Left over from that old incident was a pledge by Renong's well-connected chairman Halim Saad to buy back Renong shares from UEM at the original purchase price, a guarantee in effect that UEM would not be too badly disadvantaged by the deal. Mr. Halim will still have to honor that promise, but UEM's agreement to buy Renong's assets has again freed him and Renong from pressing debt worries. The complex deal confirmed that, if anything, minority shareholders enjoy even less protection than they did before the Asian crisis. In other words, Malaysia hasn't taken to heart lessons on corporate governance that it should have learned from the crisis.

In addition, Dr. Mahathir has gone to the rescue of major companies whose failings could hurt national prestige. The government is preparing to buy back the 29% stake in Malaysian Airline Systems held by Tajudin Ramli. According to the Far Eastern Economic Review, the taxpayer will pay more than twice the market price so that Mr. Tajudin won't suffer significant losses from his investment seven years ago, even though under his leadership the airline has experienced major turbulence. We see the government preparing to bail out Tajudin Ramli, another UMNO favorite son, after his foray into aviation with Malaysian Airline Systems. And the ailing national car company Proton recently got a boost from the deep-pocketed state oil company Petronas in the form of new equity.

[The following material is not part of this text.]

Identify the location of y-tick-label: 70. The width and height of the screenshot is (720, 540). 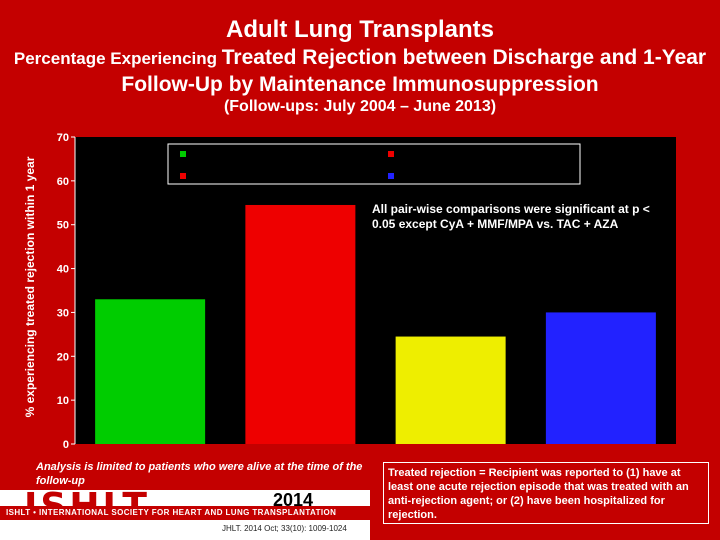
(63, 138).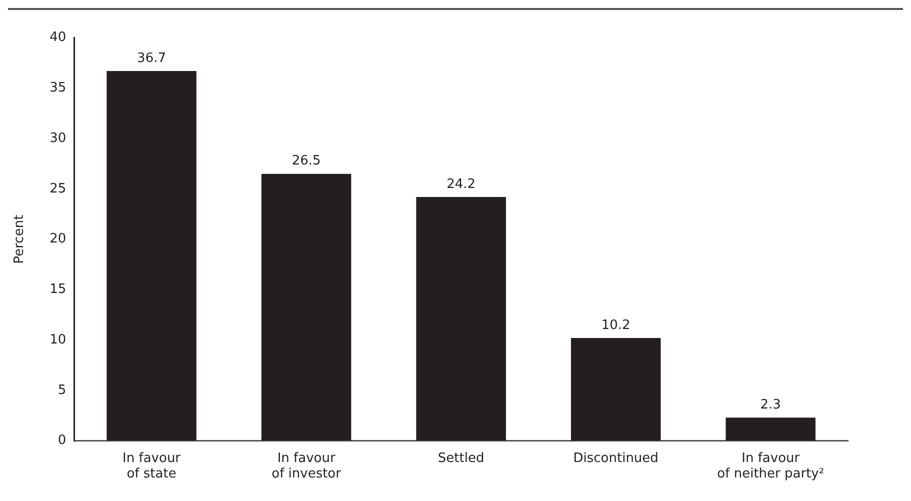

Sure, the picture isn't all gloomy. Kuala Lumpur did a pretty good job of cleaning up its financial sector, cleansing the banks of their bad loans. But it has done little to discipline the corporate sector with bankruptcies. It can't or won't get tough with the bumiputra tycoons, partly because of the divisions within the Malay elite since the arrest of former deputy Prime Minister Anwar Ibrahim. And the present economic recovery is based in large part on lower interest rates and fiscal stimulus spending, both of which have encouraged overinvestment that could prove disastrous in the event of a downturn.

There are also political jitters which could sour investors on Malaysia. Dr. Mahathir's succession is a big unknown. The rising power of Islam is another. The lack of a free media means even Malaysians have a hard time gauging how serious these problems might be, and how deeply the cronyism rot has spread through the economy.

Experience elsewhere has shown that capital controls are effective for only a short period before people find ways to circumvent them. That seems to be happening now in Malaysia. It may not herald the beginning of a massive capital flight that upsets the recovery, but it does mean that Dr. Mahathir will be under pressure to undertake reforms that should have begun two years ago. As everyone pores over the Rorschach test of Malaysia's balance of payments, some patterns are beginning to emerge.